Maintenant, les convicts réduits à cinq, il est vrai, mais bien armés rôdaient dans les bois, et s'y aventurer, c'était s'exposer à leurs coups, sans qu'il y eût possibilité ni de les parer, ni de les prévenir.
« Attendre! Il n'y a pas autre chose à faire! répétait Cyrus Smith. Lorsqu'Harbert sera guéri, nous pourrons organiser une battue générale de l'île et avoir raison de ces convicts. Ce sera l'objet de notre grande expédition, en même temps...
Que la recherche de notre protecteur mystérieux, ajouta Gédéon Spilett, en achevant la phrase de l'ingénieur. Ah ! il faut avouer, mon cher Cyrus, que, cette fois, sa protection nous a fait défaut, et au moment même où elle nous eût été le plus nécessaire!
Qui sait! répondit l'ingénieur.
Que voulez-vous dire? demanda le reporter.
Que nous ne sommes pas au bout de nos peines, mon cher Spilett, et que la puissante intervention aura peut-être encore l'occasion de s'exercer. Mais il ne s'agit pas de cela. La vie d'Harbert avant tout. »
C'était la plus douloureuse préoccupation des colons. Quelques jours se passèrent, et l'état du pauvre garçon n'avait heureusement pas empiré. Or, du temps gagné sur la maladie, c'était beaucoup. L'eau froide, toujours maintenue à la température convenable, avait absolument empêché l'inflammation des plaies. Il sembla même au reporter que cette eau, un peu sulfureuse, ce qu'expliquait le voisinage du volcan, avait une action plus directe sur la cicatrisation. La suppuration était beaucoup moins abondante, et, grâce aux soins incessants dont il était entouré, Harbert revenait à la vie, et sa fièvre tendait à baisser. Il était, d'ailleurs, soumis à une diète sévère, et, par con
séquent, sa faiblesse était et devait être extrême; mais les tisanes ne lui manquaient pas, et le repos absolu lui faisait le plus grand bien.

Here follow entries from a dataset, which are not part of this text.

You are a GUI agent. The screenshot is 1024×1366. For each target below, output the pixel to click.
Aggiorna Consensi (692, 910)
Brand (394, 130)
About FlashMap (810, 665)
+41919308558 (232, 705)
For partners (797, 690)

Cyrus Smith, Gédéon Spilett et Pencroff étaient devenus très habiles à panser le jeune blessé. Tout le linge de l'habitation avait été sacrifié. Les plaies d'Harbert, recouvertes de compresses et de charpie, n'étaient serrées ni trop ni trop peu, de manière à provoquer leur cicatrisation sans déterminer de réaction inflammatoire. Le reporter apportait à ces pansements un soin extrême, sachant bien quelle en était l'importance, et répétant à ses compagnons ce que la plupart des médecins reconnaissent volontiers : c'est qu'il est plus rare peut-être de voir un pansement bien fait qu'une opération bien faite.
Au bout de dix jours, le 22 novembre, Harbert allait sensiblement mieux. Il avait commencé à prendre quelque nourriture. Les couleurs revenaient à ses joues, et ses bons yeux souriaient à ses gardes-malades. Il causait un peu, malgré les efforts de Pencroff, qui, lui, parlait tout le temps pour l'empêcher de prendre la parole et racontait les histoires les plus invraisemblables. Harbert l'avait interrogé au sujet d'Ayrton, qu'il était étonné de ne pas voir près de lui, pensant qu'il devait être au corral. Mais le marin, ne voulant point affliger Harbert, s'était contenté de répondre qu'Ayrton avait rejoint Nab, afin de défendre Granite-house.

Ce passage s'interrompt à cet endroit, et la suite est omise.